Let’s get one thing out of the way first. As with all electronics, when discussing battery life – your mileage may vary. We’ve all seen articles where someone praises the battery life of a product only to find another article trashing it. I can only report on my experiences with both remotes.
And that experience has been surprisingly good. Especially when coming from the NEO M1 remote with its internal, rechargeable battery. Both the NEO A2 and NEO A2 Lite are still on the original sets of batteries that I installed in them almost six months ago. To be fair, I don’t use the air mouse feature except when I need to for the app. I don’t game with them, so the majority of the time is spent in normal remote mode.

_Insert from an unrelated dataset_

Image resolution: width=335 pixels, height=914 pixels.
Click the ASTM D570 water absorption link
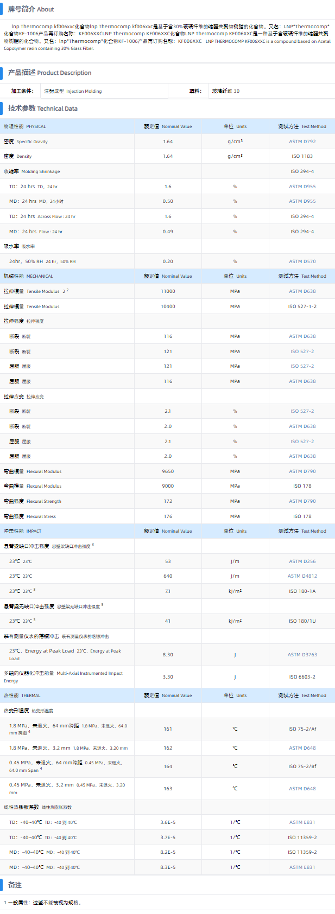302,261
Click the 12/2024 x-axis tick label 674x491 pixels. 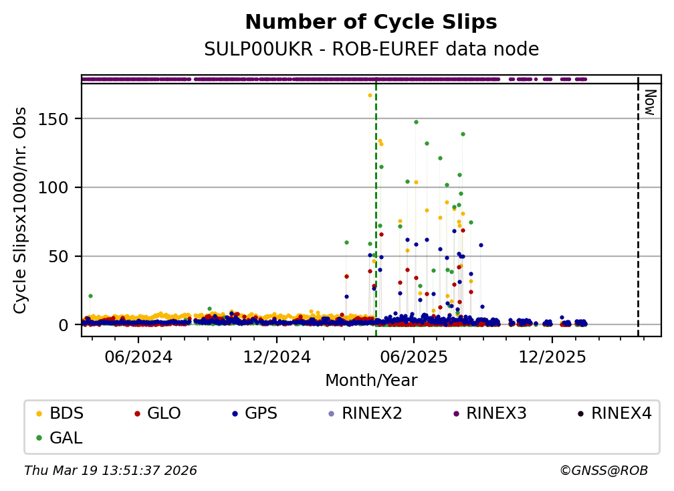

Sure, it’s nice to plug the remote in and not have to worry about whether you have a spare set of AAA batteries lying around the house somewhere. But if I can get 6 months out of a set of batteries, I’ll gladly skip the rechargeable.
What about the NEO M1?
I’ve mentioned the NEO M1 a few times already, so I should probably address one question: Who should get the M1 vs the A2 vs the A2 Lite?
Well, it turns out to be a fairly simple choice. The NEO M1 is a very lightweight air mouse. It’s got a limited feature set – no keyboard at all – and a fairly limited battery life. But, on the plus side, it doesn’t take up much space on your coffee table, and the battery is rechargeable so you can just plug it in overnight.
By contrast, both NEO A2 air mouses are solid, well made remotes that offer a full keyboard and numerous other features. Unless you absolutely need the smaller size of the NEO M1, then I would go with one of the larger remotes. Then the only choice is whether you need the microphone and speaker.
If you’ve got a MINIX TV box then this decision is a no-brainer. Get a NEO A2 or A2 Lite air mouse. It’s going to give you the best experience with your device, without a doubt and (more importantly) without any tweaking on your part. That kind of benefit goes a long way in my book.